It’s been a bit of a strange summer around here. I’ve been in and out, dealing with various tasks and just the general stuff of life. The end result is that I’ve gotten behind on a lot of tasks that I want to do, just because the need to do has been a little strong.
Then there’s been a general struggle to just focus and get stuff done. There’s a part of me that thrives a little too much on being busy and I’m actually more able to focus when there is limited time. When school let out for the summer, a huge block of my time became free….and then my own self-discipline broke down.
Which is really what it comes down to, isn’t it? Most of what troubles us starts with us. There are notable exceptions to that, but that’s really where I sit right now. I’ve got several issues spinning at once, and they come down to a lack of personal discipline.
I want to note something crucial, though, that’s often left out of self-discipline discussions. This is not about control. The reality is that much of what goes on in the world around us is completely out of our control. I cannot control the weather, the behavior of others, or the US Government (honestly, it seems like 537 complete idiots up there). What I have the ability to do is discipline myself. This starts with the following things:
1. I must discipline my thoughts. I am, frequently, easily distracted. It has actually taken me over four hours to write this blog post, because I’m attempting to do three other things. That’s not good. My mind keeps jumping to other tasks. If I cannot discipline my thoughts to stay focused, I won’t get things accomplished.

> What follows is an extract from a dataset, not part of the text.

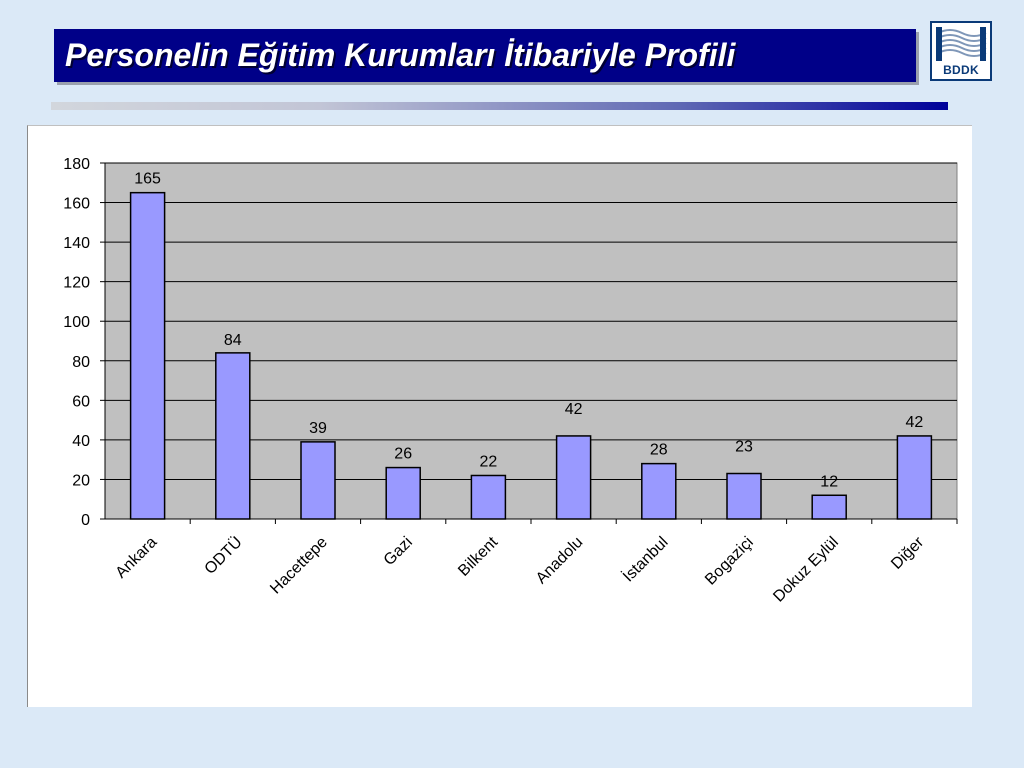 Image resolution: width=1024 pixels, height=768 pixels. What do you see at coordinates (233, 340) in the screenshot?
I see `data-label: 84` at bounding box center [233, 340].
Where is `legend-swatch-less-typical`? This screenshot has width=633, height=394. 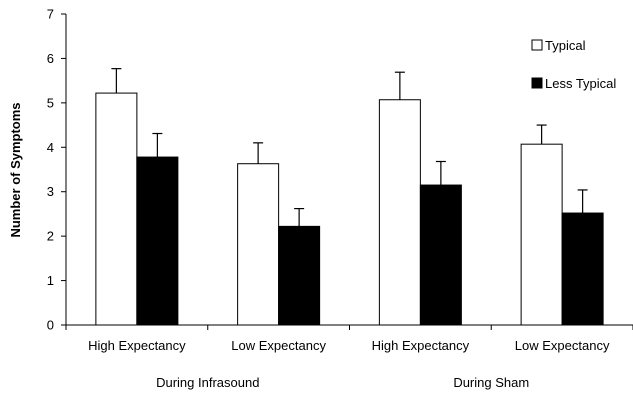 legend-swatch-less-typical is located at coordinates (537, 83).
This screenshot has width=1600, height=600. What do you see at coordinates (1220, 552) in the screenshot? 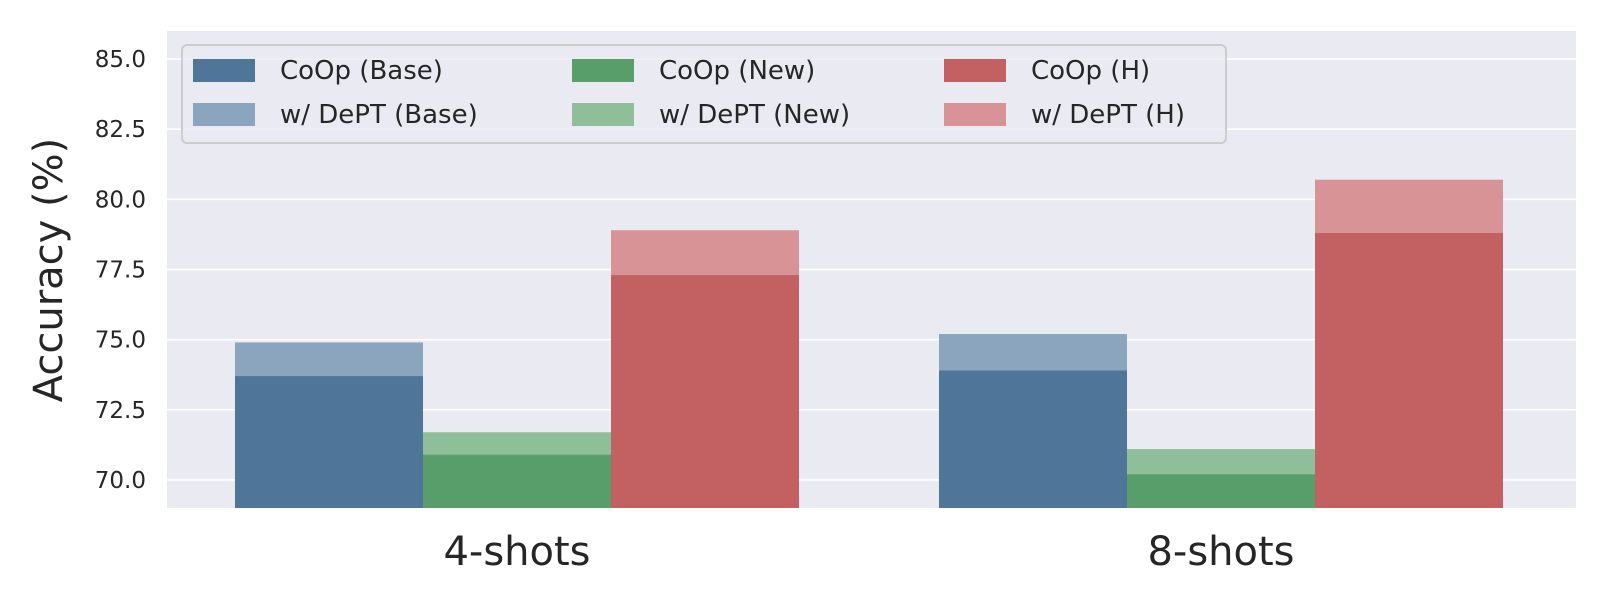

2. I must discipline my body. By this I do not mean any form of self-abuse or harmful actions. This is what I mean: the human body works better when properly fed, properly exercised, and properly rested. If I train my body to respond to these things, I do better. When I sleep and get up and different times every day, when I do nothing physically, then I do worse. Consistency makes an amazing differences. And yes, deviations happen. Recovery, though, is a good thing.
3. I must discipline my desires. Honestly, I want stuff. A quick tour through my Amazon.com wish list would probably disturb you. I want success, I want fame and fortune….and on and on and on. What I have to learn is to pick what I truly desire and cast aside the rest. One of the authors I greatly appreciate is Andy Andrews, and his statement was to “discipline for what you want, not what you don’t want” (or something like that, I don’t exactly remember). The point was this: figure out what you want and do what is necessary to achieve. Don’t do what won’t get you there.
So, this is where I am right now. I have certain goals, and I am spending a little effort to reinforce those goals.
There are “being” goals: being a good husband, a good father (definitions to come some other day).
There are “doing” goals: doing my work as a pastor well, doing my writing well.
There are “finishing” goals: finish my formal education, lose 50 pounds, finish a few other projects.
So, where to from here? Well, to be honest, I’m headed to a birthday party for a four-year-old. However, the coming weeks will bring more effort to be focused on what I’m supposed to be doing. Hopefully that means a bit more activity here. It also means striving to keep up: the past 4 days of high-intensity exercise turned into a habit; the half-pound a day of weight loss; working on early to bed and early to rise---healthy and wise will hopefully follow.